Slow Process: This acquisition is the largest in the wireless industry since 2004. It will obviously be a long process from the regulatory perspective and does not guarantee completion.

Excessive Regulation: The acquisition will involve government intervention and inspection as the combination will reduce consumer choices for mobile services. The deal will face a tough review by the Federal Communications Commission and the Justice Department. If regulators approve the acquisition, AT&T might have to sell parts of its business or T-Mobile's business.

Competition and Pricing: In a cutthroat U.S. wireless industry, the price for wireless services will become more competitive post merger. Local market competition is growing among larger carriers, low-cost carriers and several regional wireless players with nationwide service plans. This competition puts pressure on pricing. The 2010 report from the U.S. General Accounting Office stated that the overall average price (adjusted for inflation) for wireless services declined 50% from 1999 to 2009.

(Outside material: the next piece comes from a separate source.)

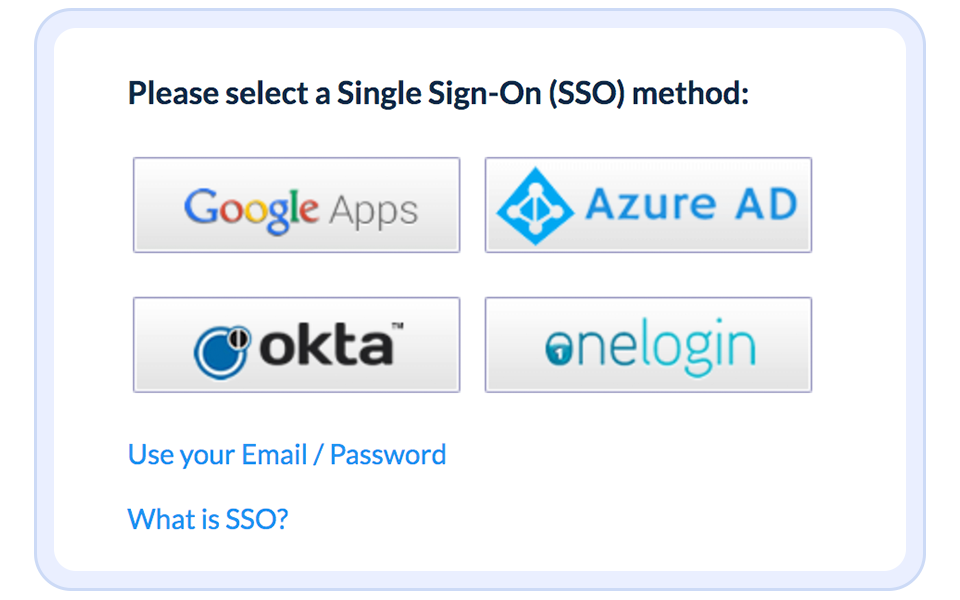
Task: Select email and password sign-in instead
Action: tap(286, 454)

Breakup Fee: AT&T will have to pay a breakup fee of $3 billion in addition to some spectrum to the German company, if the deal fails.


We believe the inclusion of T-Mobile operations will position AT&T as the market leader in the U.S. wireless industry. This transaction will further bolster the company's mobile broadband services, which are currently booming. Additionally, the company is expanding its wireless and wireline business, which would in turn fuel profitability going forward.

However, we are currently recommending our long-term Underperform rating supported by the Zacks #4 Rank (Sell) based on competitive pressure as well as a steep decline in its traditional fixed-line phone business. Further, the completion of T-Mobile and AT&T deal contains a number of risks.